Work instructions | Would you copy exactly the lines in the data below from the one that has "1048x881 pixels." through the one that has "the Show Inactive", dropping any pictures?

Raw data |
= Beginning of Section =

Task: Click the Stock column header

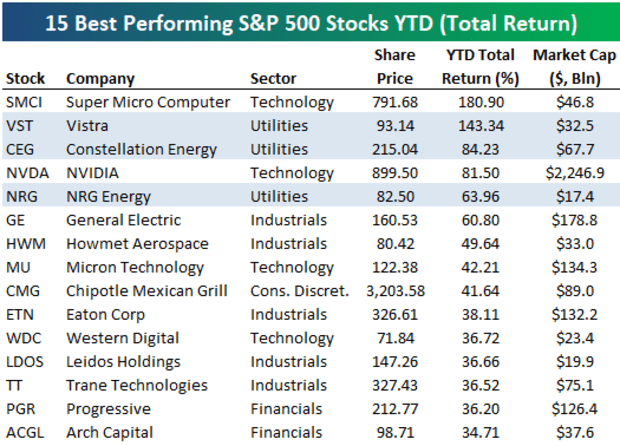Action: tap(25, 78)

= End of Section =
= Beginning of Section =

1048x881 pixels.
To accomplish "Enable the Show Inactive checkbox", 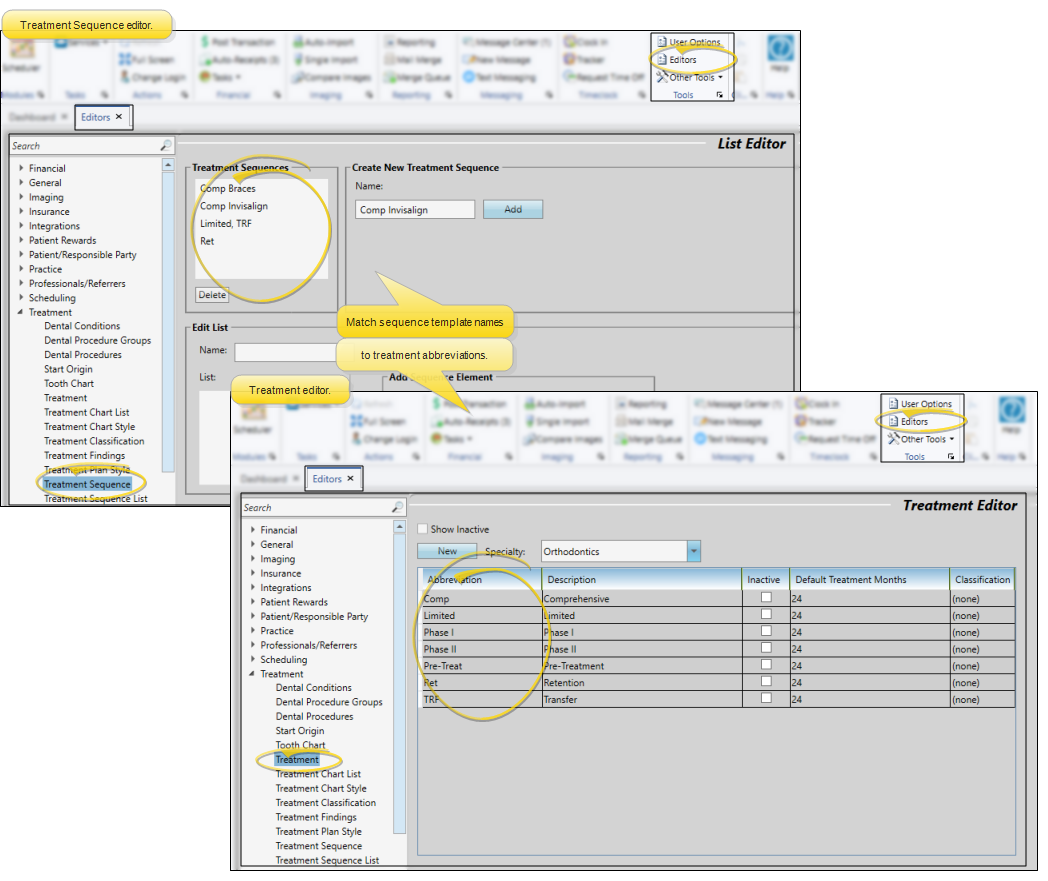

= End of Section =
= Beginning of Section =

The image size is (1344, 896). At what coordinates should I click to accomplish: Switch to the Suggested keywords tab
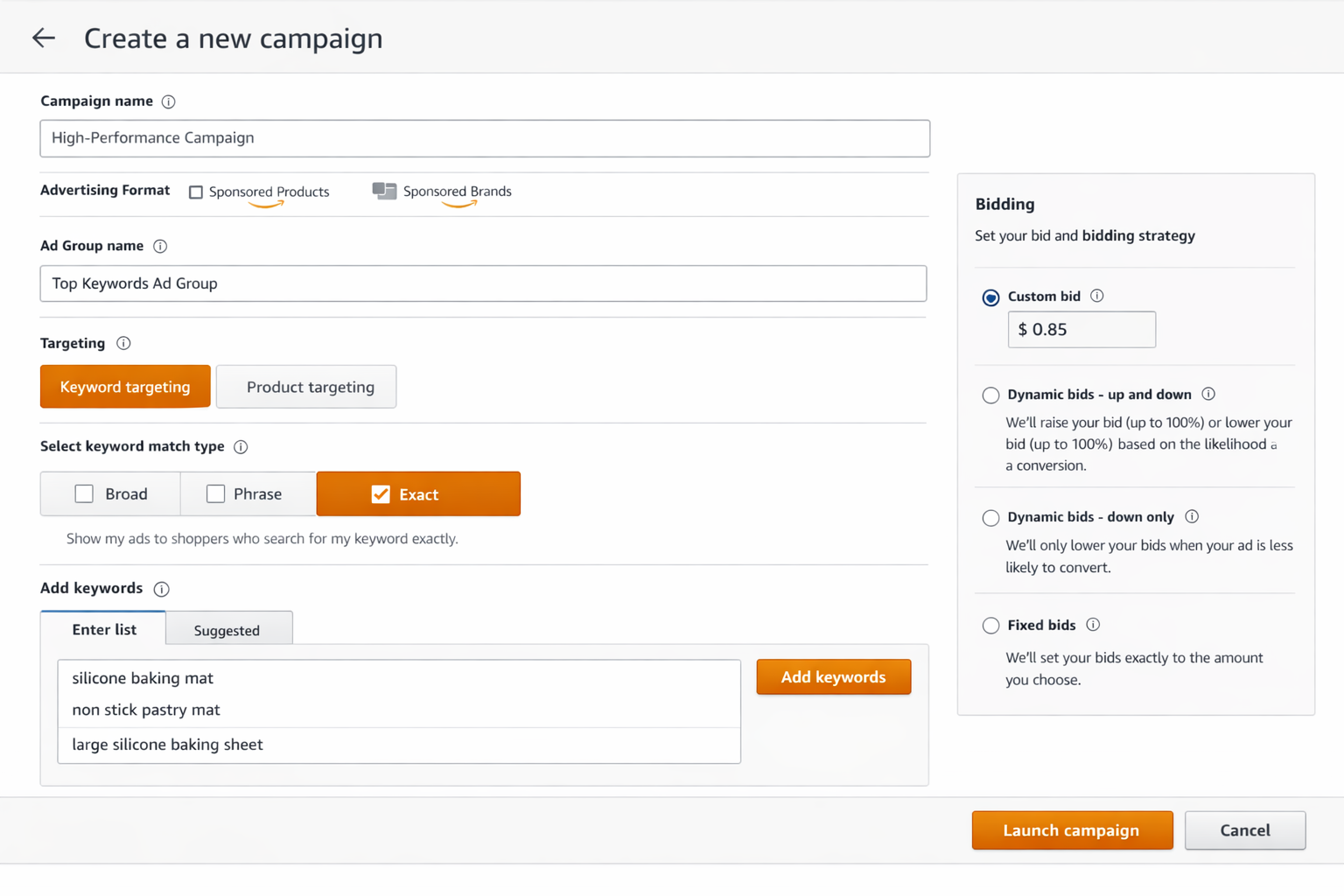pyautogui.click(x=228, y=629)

= End of Section =

Response to this exercise |
1048x881 pixels.
To accomplish "Enable the Show Inactive checkbox", 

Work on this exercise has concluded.